By any standard, Betty White is one of the most popular and beloved American actresses of this or any time.
From the moment she appeared on television in 1950, critics and audiences fell in love with her. From her hilarious portrayal of the snide “Happy Homemaker” Sue Ann Nivens on The Mary Tyler Moore Show and her charming performance as Rose Nylund, the charmingly daft spirit she played on the Touchstone Television series The Golden Girls, to her scene-stealing role as Grandma Annie in Touchstone Pictures’ The Proposal, Betty is proof that if you’re kind, dedicated to your craft, and hysterically funny, getting acting work will never be a problem. Deciding how much you can fit into your incredibly busy schedule, however, may be.

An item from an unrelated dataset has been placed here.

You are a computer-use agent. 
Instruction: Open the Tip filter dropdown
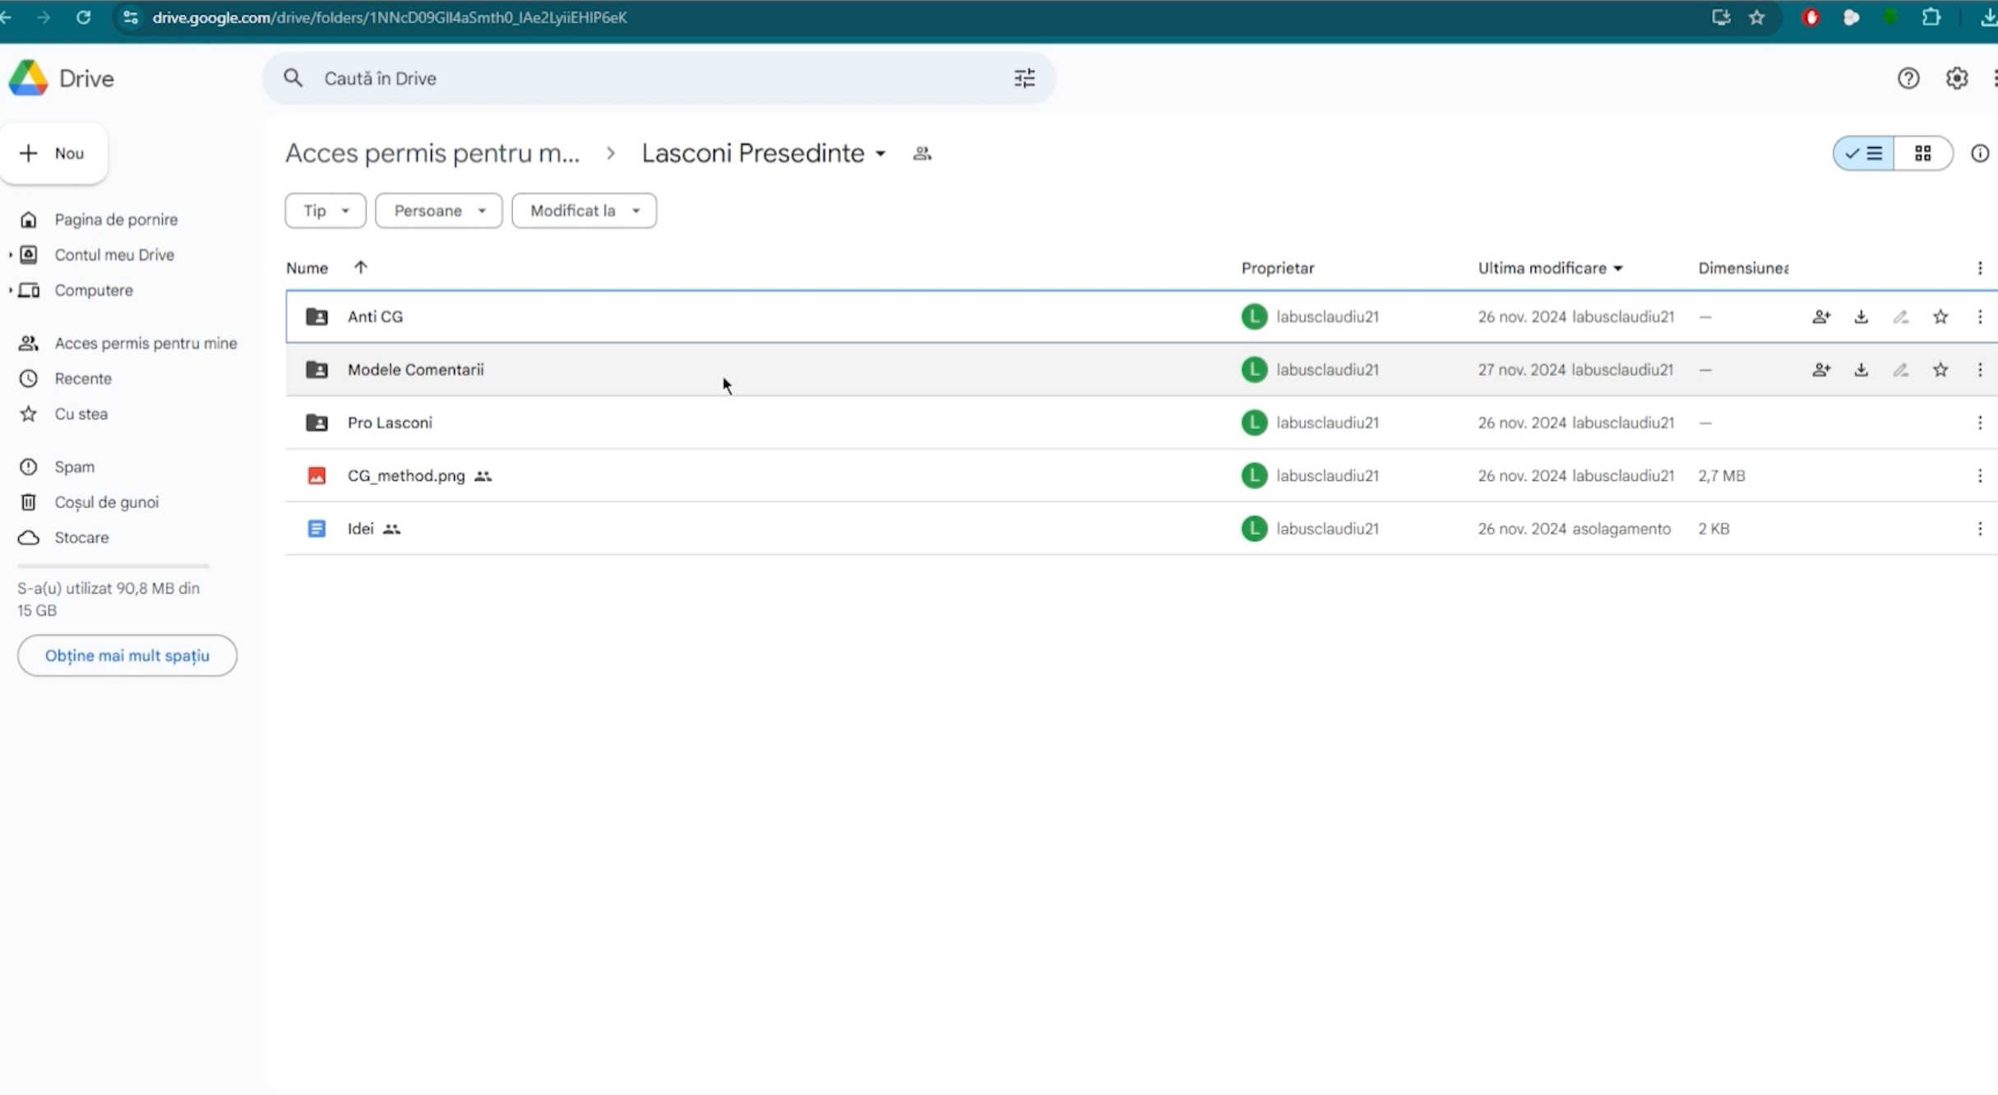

The six-time Emmy Award®-winning actress was born Betty Marion White on January 17, 1922, in Oak Park, Illinois, and raised in Southern California. After hosting a local television show, she formed her own production company in the early 1950s with producer Don Fedderson and writer George Tibbles. The partnership led to her debut comedy series, Life with Elizabeth, for which she won her first Emmy® in 1952. Betty then became a mainstay on variety and game shows and was a much-in-demand regular with Jack Paar, Merv Griffin, and Johnny Carson. Betty then appeared on The Mary Tyler Moore Show in its fourth season, and her legendary star turn as the man-hungry Sue Ann Nivens brought her two Emmys for Best Supporting Actress, for the years 1974-75 and 1975-76.
Equally, if not more beloved, was her spirited performance as Rose Nylund on the critically acclaimed and breakout hit The Golden Girls (1985-1992), for which she was nominated seven times for an Emmy, winning one in 1985. Who can forget her rambling soliloquies about her curious hometown of St. Olaf, Minnesota, which perpetually left her roommates flummoxed but had viewers at home laughing to the point of tears?
“Let’s face it,” Betty said about her character, “Rose is a little bit naive. To her, life is a romantic musical and she’s waiting around to see how it turns out.”
Betty never was good at waiting to see how life turns out. After The Golden Girls, she appeared in a spin-off series, The Golden Palace, won an Emmy for her work on The John Larroquette Show, earned an Emmy nomination for Suddenly Susan, and continued to appear on television shows such as Ally McBeal, That ‘70s Show, Boston Legal, and the daytime soap The Bold and the Beautiful. For Disney, she performed A Conversation with Betty White, taped at the Disney-MGM Studios for Disney Channel, starred in the series Empty Nest as Rose Nylund, and appeared in Maybe This Time. She supplied the voice of Round in Disney’s Whispers: An Elephant Tale. She also played Mrs. Kline in the Touchstone Pictures film Bringing Down the House, opposite Disney Legend Steve Martin.
She is the author or co-author of five books, and in 2006 was honored by the City of Los Angeles as the “Ambassador to the Animals” for her lifelong work for animal welfare. Betty was honored by the Television Critics Association with a Lifetime Achievement Award in 2009. “You can’t get rid of me,” she joked at the ceremony. “I just won’t go away!”